The terms of use follow that of each corpus. ESPnet-TTS use the following corpora:
ljspeech_*
: LJSpeech dataset- https://keithito.com/LJ-Speech-Dataset/
jsut_*
: JSUT corpus- https://sites.google.com/site/shinnosuketakamichi/publication/jsut
jvs_*
: JVS corpus + JSUT corpus- https://sites.google.com/site/shinnosuketakamichi/research-topics/jvs_corpus
- https://sites.google.com/site/shinnosuketakamichi/publication/jsut
tsukuyomi_*
: つくよみちゃんコーパス + JSUT corpus- https://tyc.rei-yumesaki.net/material/corpus/
- https://sites.google.com/site/shinnosuketakamichi/publication/jsut
csmsc_*
: Chinese Standard Mandarin Speech Corpus- https://www.data-baker.com/open_source.html
#@title Download English model { run: "auto" }
lang = 'English'
tag = "kan-bayashi/ljspeech_vits" #@param ["kan-bayashi/ljspeech_tacotron2", "kan-bayashi/ljspeech_fastspeech", "kan-bayashi/ljspeech_vits"]
vocoder_tag = "none" #@param ["none", "parallel_wavegan/ljspeech_parallel_wavegan.v1"]
!gdown --id "1PjT9FX13d7Mv6loCs-wv5R_v3QrmLixf&confirm=t" -O /content/tts_model.zip
!unzip /content/tts_model.zip -d /content/tts_model
Model Setup
from espnet2.bin.tts_inference import Text2Speech
from espnet2.utils.types import str_or_none
text2speech = Text2Speech.from_pretrained(
train_config="/content/tts_model/exp/tts_train_vits_raw_phn_tacotron_g2p_en_no_space/config.yaml",
model_file="/content/tts_model/exp/tts_train_vits_raw_phn_tacotron_g2p_en_no_space/train.total_count.ave_10best.pth",
vocoder_tag=str_or_none(vocoder_tag),
device="cuda",
# Only for Tacotron 2 & Transformer
threshold=0.5,
# Only for Tacotron 2
minlenratio=0.0,
maxlenratio=10.0,
use_att_constraint=False,
backward_window=1,
forward_window=3,
# Only for FastSpeech & FastSpeech2 & VITS
speed_control_alpha=1.0,
# Only for VITS
noise_scale=0.333,
noise_scale_dur=0.333,
)
Synthesis (✅ Checkpoint 1 (2 point))
Run inference of pretrained single-speaker TTS model.
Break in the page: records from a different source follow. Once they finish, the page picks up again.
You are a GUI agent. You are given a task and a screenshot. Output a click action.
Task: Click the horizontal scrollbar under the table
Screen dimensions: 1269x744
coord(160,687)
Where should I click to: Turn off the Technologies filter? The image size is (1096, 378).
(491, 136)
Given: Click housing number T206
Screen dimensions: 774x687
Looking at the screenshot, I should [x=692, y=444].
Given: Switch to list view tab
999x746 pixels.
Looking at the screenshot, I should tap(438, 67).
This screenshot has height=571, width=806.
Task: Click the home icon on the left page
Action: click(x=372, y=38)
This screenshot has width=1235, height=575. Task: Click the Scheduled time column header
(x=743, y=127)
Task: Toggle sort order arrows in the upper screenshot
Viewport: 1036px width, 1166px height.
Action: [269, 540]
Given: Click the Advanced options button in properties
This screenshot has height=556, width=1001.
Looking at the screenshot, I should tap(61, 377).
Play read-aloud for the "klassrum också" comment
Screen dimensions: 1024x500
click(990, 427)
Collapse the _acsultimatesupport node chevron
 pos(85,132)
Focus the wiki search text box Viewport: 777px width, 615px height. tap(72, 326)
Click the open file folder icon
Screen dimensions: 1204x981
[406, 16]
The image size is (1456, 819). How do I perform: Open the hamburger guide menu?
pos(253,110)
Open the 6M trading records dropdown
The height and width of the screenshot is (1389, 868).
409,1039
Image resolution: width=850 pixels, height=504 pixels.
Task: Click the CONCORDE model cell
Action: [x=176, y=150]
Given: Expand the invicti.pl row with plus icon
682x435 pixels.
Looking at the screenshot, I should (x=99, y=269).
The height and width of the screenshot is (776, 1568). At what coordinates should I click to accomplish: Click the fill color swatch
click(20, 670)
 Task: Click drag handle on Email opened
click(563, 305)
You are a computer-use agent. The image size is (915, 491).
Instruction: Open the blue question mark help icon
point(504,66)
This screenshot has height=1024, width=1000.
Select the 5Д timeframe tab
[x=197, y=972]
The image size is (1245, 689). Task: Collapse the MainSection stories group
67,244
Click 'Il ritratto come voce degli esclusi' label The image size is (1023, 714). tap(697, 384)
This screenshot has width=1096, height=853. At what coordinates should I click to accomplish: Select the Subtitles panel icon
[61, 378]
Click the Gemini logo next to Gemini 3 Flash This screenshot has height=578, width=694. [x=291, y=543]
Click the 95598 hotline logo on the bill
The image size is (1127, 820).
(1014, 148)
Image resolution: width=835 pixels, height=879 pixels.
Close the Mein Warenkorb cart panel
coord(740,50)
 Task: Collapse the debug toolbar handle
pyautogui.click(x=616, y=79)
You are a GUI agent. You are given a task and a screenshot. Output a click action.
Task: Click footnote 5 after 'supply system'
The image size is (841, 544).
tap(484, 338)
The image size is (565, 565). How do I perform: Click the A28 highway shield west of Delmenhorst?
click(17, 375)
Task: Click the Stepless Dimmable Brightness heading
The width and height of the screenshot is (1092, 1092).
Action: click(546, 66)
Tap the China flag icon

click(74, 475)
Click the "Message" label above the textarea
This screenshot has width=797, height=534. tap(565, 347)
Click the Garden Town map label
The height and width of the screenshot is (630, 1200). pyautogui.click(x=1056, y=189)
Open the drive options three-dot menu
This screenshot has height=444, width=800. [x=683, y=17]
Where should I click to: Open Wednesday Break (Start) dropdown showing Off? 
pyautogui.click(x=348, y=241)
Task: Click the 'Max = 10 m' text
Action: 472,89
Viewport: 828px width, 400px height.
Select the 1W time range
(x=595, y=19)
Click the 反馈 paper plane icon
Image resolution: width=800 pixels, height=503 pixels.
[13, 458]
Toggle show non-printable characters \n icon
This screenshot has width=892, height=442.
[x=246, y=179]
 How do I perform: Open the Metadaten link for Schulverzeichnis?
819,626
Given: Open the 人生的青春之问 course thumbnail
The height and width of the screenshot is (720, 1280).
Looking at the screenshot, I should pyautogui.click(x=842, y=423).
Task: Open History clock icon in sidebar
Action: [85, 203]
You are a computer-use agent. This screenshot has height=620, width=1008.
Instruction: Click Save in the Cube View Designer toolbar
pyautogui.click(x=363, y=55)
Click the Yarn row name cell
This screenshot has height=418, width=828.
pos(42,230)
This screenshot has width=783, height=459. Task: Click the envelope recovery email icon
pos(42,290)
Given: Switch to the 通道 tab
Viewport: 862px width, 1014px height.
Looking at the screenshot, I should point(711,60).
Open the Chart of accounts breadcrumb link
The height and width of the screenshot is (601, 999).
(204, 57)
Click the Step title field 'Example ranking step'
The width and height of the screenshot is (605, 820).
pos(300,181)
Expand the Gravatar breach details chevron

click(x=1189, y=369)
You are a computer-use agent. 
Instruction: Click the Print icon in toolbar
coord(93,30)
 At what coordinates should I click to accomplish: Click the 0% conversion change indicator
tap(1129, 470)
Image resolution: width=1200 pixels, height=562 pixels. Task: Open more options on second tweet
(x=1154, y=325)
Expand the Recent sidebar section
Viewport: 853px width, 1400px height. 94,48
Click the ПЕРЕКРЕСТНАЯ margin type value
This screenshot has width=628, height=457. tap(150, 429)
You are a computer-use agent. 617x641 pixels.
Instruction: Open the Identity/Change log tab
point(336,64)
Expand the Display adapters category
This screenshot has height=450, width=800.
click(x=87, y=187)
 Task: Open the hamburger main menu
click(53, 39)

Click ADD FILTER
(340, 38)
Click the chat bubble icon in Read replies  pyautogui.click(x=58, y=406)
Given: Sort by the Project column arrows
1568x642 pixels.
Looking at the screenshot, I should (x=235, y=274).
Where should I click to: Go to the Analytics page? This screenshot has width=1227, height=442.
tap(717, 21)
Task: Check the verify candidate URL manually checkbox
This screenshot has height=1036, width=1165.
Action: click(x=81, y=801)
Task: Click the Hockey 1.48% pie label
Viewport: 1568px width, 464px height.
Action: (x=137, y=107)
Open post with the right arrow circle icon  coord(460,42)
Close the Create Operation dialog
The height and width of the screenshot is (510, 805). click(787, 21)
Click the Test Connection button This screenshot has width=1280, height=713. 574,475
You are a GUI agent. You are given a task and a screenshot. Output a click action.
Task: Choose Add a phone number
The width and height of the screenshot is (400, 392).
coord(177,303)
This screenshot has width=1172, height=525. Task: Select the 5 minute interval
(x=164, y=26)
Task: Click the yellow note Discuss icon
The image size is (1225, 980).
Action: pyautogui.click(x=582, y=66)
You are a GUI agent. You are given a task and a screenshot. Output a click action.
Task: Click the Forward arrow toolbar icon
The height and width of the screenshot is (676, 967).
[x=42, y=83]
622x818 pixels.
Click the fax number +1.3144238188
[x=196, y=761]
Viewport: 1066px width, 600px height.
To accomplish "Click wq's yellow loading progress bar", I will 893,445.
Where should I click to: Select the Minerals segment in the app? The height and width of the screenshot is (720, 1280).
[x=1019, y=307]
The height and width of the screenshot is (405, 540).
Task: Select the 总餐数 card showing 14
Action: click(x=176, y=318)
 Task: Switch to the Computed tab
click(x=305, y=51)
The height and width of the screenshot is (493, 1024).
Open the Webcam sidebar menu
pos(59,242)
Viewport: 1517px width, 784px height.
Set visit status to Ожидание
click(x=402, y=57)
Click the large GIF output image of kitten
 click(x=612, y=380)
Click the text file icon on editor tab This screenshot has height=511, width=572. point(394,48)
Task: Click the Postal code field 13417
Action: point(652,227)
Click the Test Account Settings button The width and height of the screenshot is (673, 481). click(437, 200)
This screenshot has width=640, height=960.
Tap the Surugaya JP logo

Please experiment with running TTS model on different utterances. Provide some examples of failure cases and plot spectrogram and waveform of the utterances for both successful and failure cases. (1 point)
Please also discuss possible explanation of these failure cases. (1 point)
import time
import torch
# decide the input sentence by yourself
print(f"Input your favorite sentence in {lang}.")
x = input()
# synthesis
with torch.no_grad():
start = time.time()
wav = text2speech(x)["wav"]
rtf = (time.time() - start) / (len(wav) / text2speech.fs)
print(f"RTF = {rtf:5f}")
# let us listen to generated samples
from IPython.display import display, Audio
display(Audio(wav.view(-1).cpu().numpy(), rate=text2speech.fs))
TTS Model selection
Question2 (✅ Checkpoint 2 (1 point))
Please experiment with running different TTS models like Tacotron or FastSpeech. Please also experiment both with Griffin Lim and Parallel WaveGAN vocoder. Please discuss which is better and why.
#@title Download English model { run: "auto" }
lang = 'English'
tag = "kan-bayashi/ljspeech_tacotron2" #@param ["kan-bayashi/ljspeech_tacotron2", "kan-bayashi/ljspeech_fastspeech", "kan-bayashi/ljspeech_vits"]
vocoder_tag = "none" #@param ["none", "parallel_wavegan/ljspeech_parallel_wavegan.v1"]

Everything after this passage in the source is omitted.